The ongoing list of household chores staring me in the face while I was trying to work wasn’t the hardest part. The part that was nearly impossible for me was being a mom and employee simultaneously.

And we didn’t have a nanny. I remember hiding in my car or the garage to take a call from my manager so she couldn’t hear the chaos in the background. While playing with my daughter and her baby dolls, I’d have my phone right next to me and my escape plan in the back of my mind just in case that important customer called in the middle of our tea party. I was always on edge having to regularly anticipate a five-alarm drill during work hours if I was at home with my children.

So, why didn’t I ask for help? Because, like many moms, I wanted to do it all and thought I could. Turns out, I’m not a great juggler. I was spread too thin, stressed out and exhausted from trying be a full-time employee and mom in the same setting. But, I also never created daily goals, priorities or boundaries.

I was talking to a working mom a while back, someone who is extremely successful and task-oriented but struggles with the balance of work once her kids get home from school. She told me she just can’t turn work off completely until 5pm and feels guilty because she feels her kids need her the most when they get home- to tell her about their day, friendships and test grades.

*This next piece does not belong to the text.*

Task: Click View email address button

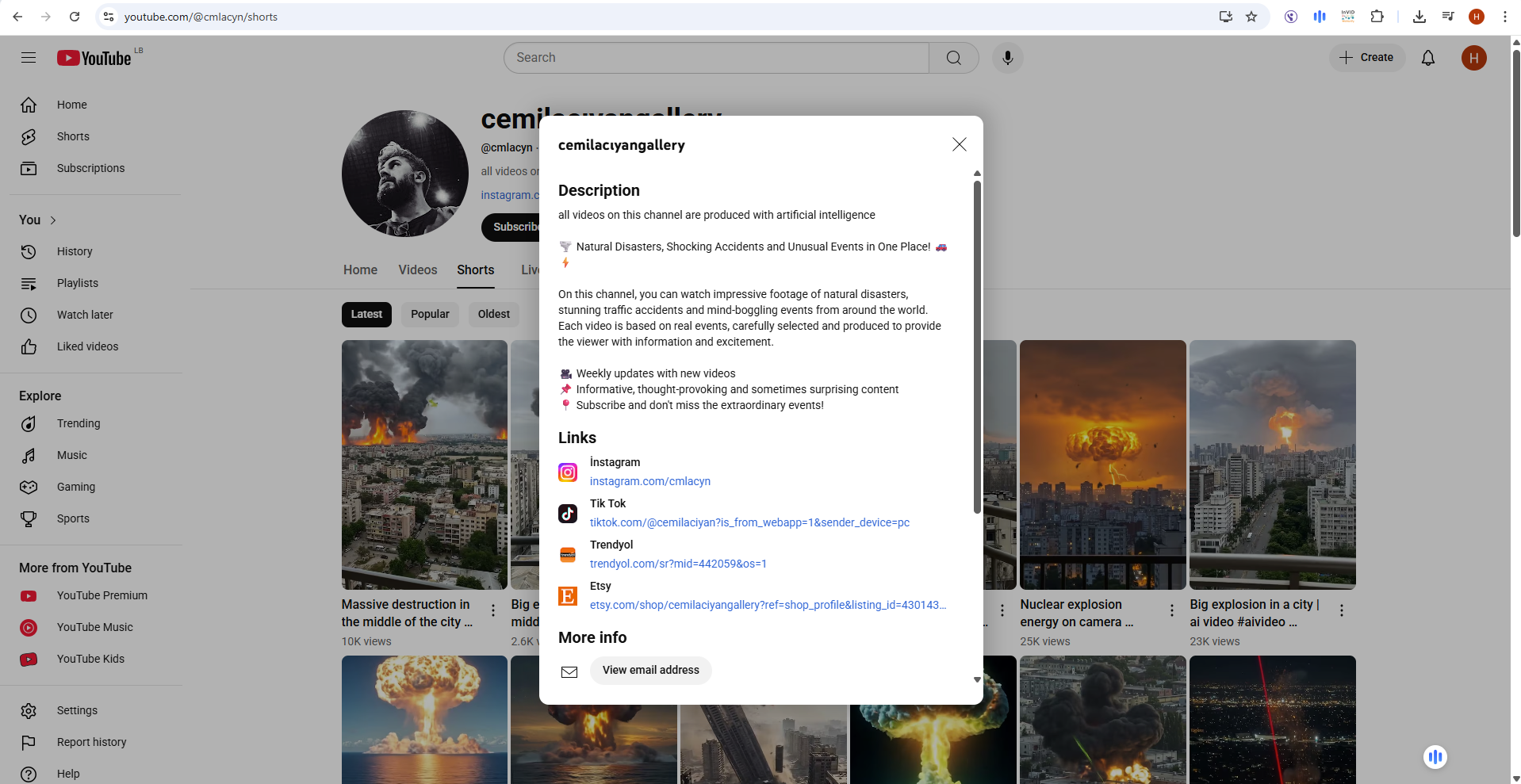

I completely related to her and brainstormed on some ways she could create a better balance for herself. I gave her these tips that may be helpful if you’re a working mom from home:

  1. Each day create two groups: Group1 and Group 2. Group 1 are those tasks that are most important, most pressing, work on these first and try to get those accomplished before kids get home (or wake up from nap time). Write these down and cross them off so you can visibly see your progress. Group 2 are those that come after your Group 1’s, those that can wait until the next day or spread out over several days.

  2. Create a standing time duration you spend with your kids when they get home, whether it’s 30 min, 1 hour, etc. This is uninterrupted time that you dedicate to them, no phone or laptop, just you and your child(ren), so that you can be 100% present, giving them the attention and time they may be needing. (You should be able to do this without anxiety if you have been productive with your Group 1’s :) Their love tank is filled and you can let them know mommy has to finish up a few things at work before the end of the day. Setting boundaries and priorities are important to both of you.

    *Note: Realize you don’t have to respond to emails/calls asap, most of the time they can wait. We tend to think we have to rush to get back to people, but in reality the pressure of instantaneous response time is self-inflicted. If it’s not imperative to respond within the hour, put it on your list and return to what you were doing.

  3. Know that when it comes to household responsibilities…you have options.

    a) Make a schedule. For example, laundry days MWF, grocery days MF, vacuum T/TH, etc. When we don’t have a plan in place, we tend to get sidetracked and overwhelmed. If we have designated days for chores, then we are better able to focus and be more productive at work.

    b) Delegate. If your kids are old enough, give them chores and an allowance. This not only helping you, but helping them understand responsibilities and the value of a dollar. Also, feel free to delegate to husband.

    c) Outsource. If you are able to pay for services such as babysitting, laundry, household cleaning, etc…do it. I wish I would have budgeted for more help because I didn’t realize how much I needed it. And if you feel like services such as these are a bit extravagant, then use them twice a month instead of weekly. Remember, just because your place of work is at the home doesn’t mean you have ample time to cook and clean…you’re working as if you are at an office outside the home.

Lastly, grant yourself grace! No matter how much we try, there will always be things that fall by the wayside, so try not to sweat the small stuff (put them on your Group 2 list for tomorrow). I think all moms are nothing short of amazing and remain in awe of how much we take on each and every day.

Just remember: no matter how much we think we’ve failed on any given day, we have those little eyes looking up at us who think we’ve still conquered the world.